Сначала кажется странным, что Бродский придает такое значение биографии: по страницам разбросаны фразы, принижающие ее роль. Допустим, признание вроде «я немногое помню из своей жизни, и то, что помню, – не слишком существенно» – можно считать продолжением провозглашенного уже в заглавии и всегдашнего авторского understatement’а – в прозе и в стихах («Я глуховат, я, Боже, слеповат» и т. п.). Но и о других писателях – то же самое: «Бессобытийность его жизни обрадовала бы наиболее придирчивого из «новых критиков» (о Кавафисе); «Слава Богу, что его жизнь была так небогата событиями» (о Монтале). Бродский настаивает: «Биография писателя – в покрое его языка». Единственная ценность дотошно воспроизведенных подробностей ленинградского детства – многообразие ликов вождя, бесконечность протянутой через страну филенки, страсти по пятой графе, неизбежность серого забора – в том, что все это превращается в материал словесности. Образы становятся словами, память – языком.

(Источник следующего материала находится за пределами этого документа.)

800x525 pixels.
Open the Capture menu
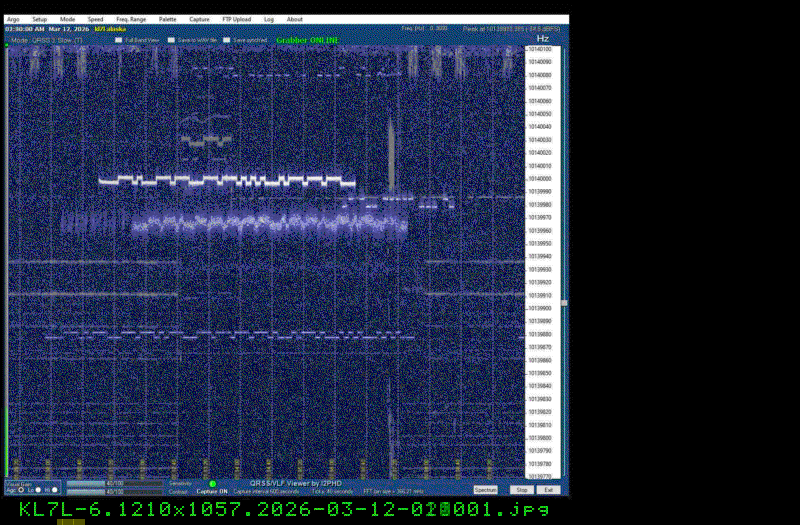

В известной степени вся книга есть иллюстрация к авторскому тезису: «Как правило, заканчивающий стихотворение поэт значительно старше, чем он был, за него принимаясь». Эссе «Меньше единицы» написано в 76-м, «Полторы комнаты» – в 85-м. Между ними наглядно доступное «стихотворение»: в данном случае это растянутые на десятилетие шестнадцать эссе, завершив которые автор стал «значительно старше». Можно было бы добавить и другие сравнительные степени: глубже, тоньше, мудрее.

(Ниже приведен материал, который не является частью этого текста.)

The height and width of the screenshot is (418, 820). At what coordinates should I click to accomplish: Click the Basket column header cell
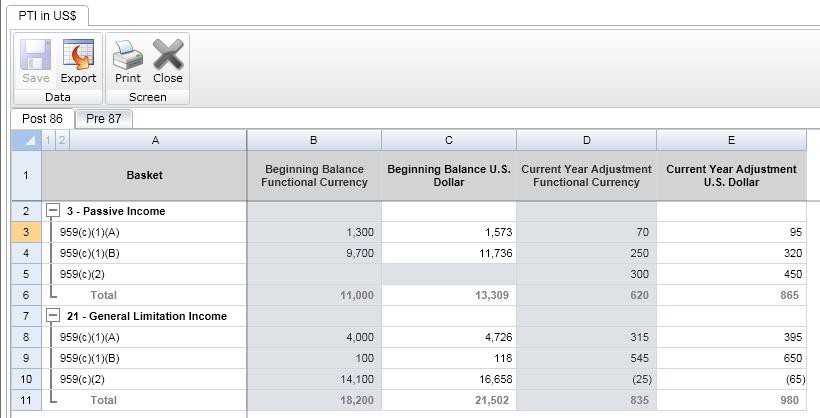click(144, 175)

Человеческий опыт писателя определяется его литературным опытом. В этом смысле поэт – как женщина, которой столько лет, на сколько она выглядит. Обращение с рифмой говорит больше о мировоззрении, чем прямой манифест. Поэтические размеры сами по себе – духовные величины, утверждает Бродский. Здесь несомненный отсыл к его любимой, многократно варьируемой мысли: язык является самотворящей силой, за которой более или менее осознанно, более или менее беспомощно движется поэт. Но здесь и разъяснение фразы о том, что биография – «в покрое языка», и объяснение, почему книга «Меньше единицы» построена именно таким образом, что биографические эссе окаймляют литературные, образуя единое целое.

Литературная самостоятельность и жизненное самостояние переплетаются в книге Бродского, и к концу ее делается ясно, что это и есть сквозная линия, основная тема – индивидуализм как единственный путь к свободе.

Едва ли не самое осудительное у Бродского слово – «тавтология». Применительно вовсе не только к словесности: пагубная склонность к повтору в жизни, к общему месту в поведении, к пошлости в этикете неизбежно отражается на любых занятиях, сочинительских тоже.

Страх тавтологии одушевляет книгу «Меньше единицы», и кажется удивительным, что с такой почти болезненной настойчивостью об этом говорит взрослый человек и признанный литератор, чьим отличительным достоинством как раз и была непохожесть во всем, что он сделал и написал. Понятно, когда Бродский через тридцать лет трактует свой «первый свободный поступок» – пятнадцатилетний мальчик встал посреди урока и покинул школу, чтобы никогда больше туда не вернуться – и вообще свою страсть к уходам: «Ты должен либо драться за место, либо оставить его. Я предпочитал второе. Вовсе не потому, что не способен драться, а скорее из отвращения к себе: если ты выбрал нечто, привлекающее других, это означает определенную вульгарность вкуса». Но и дальше, снова и снова, он, словно заклинания, повторяет на все лады: «Чем яснее голос, тем резче диссонанс»; «Верный признак опасности – число разделяющих ваши взгляды»; «Надежнейшая защита от Зла – это предельный индивидуализм». И даже такое: «Это гнусная ложь, что великому искусству необходимо страдание. Страдание ослепляет, оглушает, разрушает, зачастую оно убивает», – в контексте книги понятно, что речь идет о том, как страдание сводит индивидуума к общему знаменателю.